Company Fires Back: This Is About Language, Not Science CBS | May 12, 2009
CBS | May 12, 2009
NEW YORK (CBS) - The Food and Drug Administration scolded the makers of Cheerios about the way they promote the cereal's health benefits. The FDA sent a letter of warning to General Mills accusing them of making unauthorized health claims.
Current boxes of Cheerios are touting what the company calls exciting news -- the cereal's ability to help lower cholesterol 10 percent in one month.
"My mother actually eats it every day, seven days a week for breakfast to lower her cholesterol," Staten Island resident Lauren Schwam said.
According to a letter from the FDA General Mills' advertising violates the federal Food, Drug and Cosmetic Act. The agency said claims that Cheerios ingredients can lower cholesterol within a certain amount of time, all while providing cancer-fighting and heart-healthy benefits, essentially makes Cheerios "a drug" by their definition. And no drug in this country can be legally marketed without an approved new drug application.
As a certified dietetic nutritionist, Keri Glassman often recommends foods high in soluble fiber for patients looking to lower their cholesterol.
"Because of the oats, because of the soluble fiber in Cheerios, it may help you reduce cholesterol and I think the FDA is still acknowledging that ... I just think they are saying but you can't really say that because you are a food product, not a drug," Glassman said.
People CBS 2 HD spoke to say this dispute over the cereal's health claims won't change how often they buy or eat Cheerios.

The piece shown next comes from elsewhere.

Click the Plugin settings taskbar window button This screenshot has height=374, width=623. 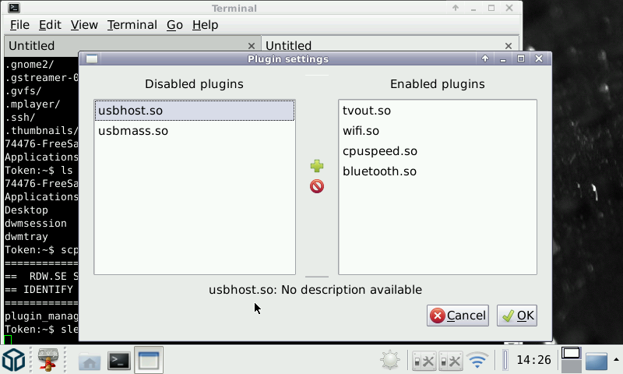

"Mostly 'cause kids eat them, they're fun, round, they're easy to eat," said Jennifer Wood of the Upper East Side.
"It doesn't change what's in the box," added Michael Zorek of the Upper West Side. "It's healthy no matter what they say."
The FDA gave General Mills 15 days to explain how it will correct the statements on Cheerios boxes.
In a statement issued Tuesday, General Mills said this dispute is over language, not science. The company pointed out that the FDA'a complaint doesn't actually question whether Cheerios can help lower cholesterol levels -- it only talks about how the health benefits are advertised.